Esto evidencia el peso del liderazgo femenino en iniciativas productivas que buscan fortalecer la economía local en distintos territorios del país.
Durante 2025, Celiem implementó en cinco territorios la metodología Territorial Branding / OVOP (Un Pueblo Un Producto), una estrategia orientada a transformar la cultura y la producción de las comunidades en oportunidades económicas.
El trabajo se desarrolló en Caño Negro, Zapote de Nicoya, San Juan de Santa Cruz, La Palmera de San Carlos y La Argentina de Guácimo.
El trabajo se complementa con el programa Fondo Impacto Asociativo, una iniciativa que desde 2022 canaliza recursos de capital semilla no reembolsables del Sistema de Banca para el Desarrollo.
Este mecanismo busca fortalecer empresas comunales mediante capacitación y acompañamiento empresarial para micro, pequeñas y medianas empresas.
Los resultados también muestran que en tres de los cinco territorios las presidencias de las Asociaciones de Desarrollo Integral (ADI) están a cargo de mujeres, lo que refleja un crecimiento en su participación en la toma de decisiones.
“Las mujeres están en el centro de los procesos de desarrollo territorial. No solo participan, sino
que organizan, gestionan y movilizan a sus comunidades para convertir las ideas colectivas en
proyectos concretos”, dijo Ileana Rogel, experta en empresariedad femenina y de estrategia
territorial de Celiem.
Este liderazgo se refleja en múltiples tareas dentro de las comunidades, que incluyen la planificación de iniciativas productivas, la administración de recursos, la coordinación con instituciones y el seguimiento de proyectos.
Además, muchas de estas lideresas contribuyen a rescatar conocimientos tradicionales y prácticas productivas propias de cada territorio.

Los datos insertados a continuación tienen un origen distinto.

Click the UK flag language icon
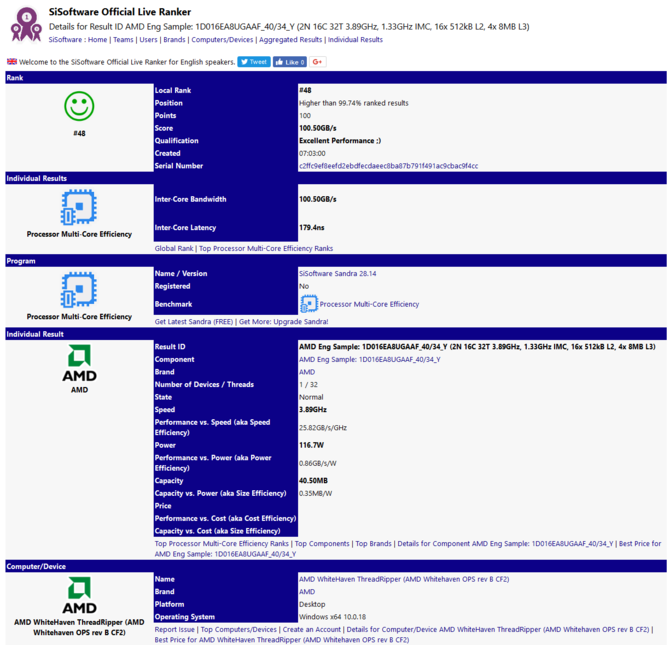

Estos elementos se convierten en la base para construir marcas territoriales capaces de diferenciar productos y experiencias en el mercado.
Las iniciativas comunitarias que surgen de estos procesos abarcan distintos modelos de negocio, entre ellos áreas deportivas, restaurantes, experiencias turísticas y servicios comunales.
Para Celiem, estas experiencias demuestran que el desarrollo territorial está estrechamente vinculado con el liderazgo femenino y con la capacidad de las comunidades para transformar su identidad cultural en oportunidades económicas sostenibles.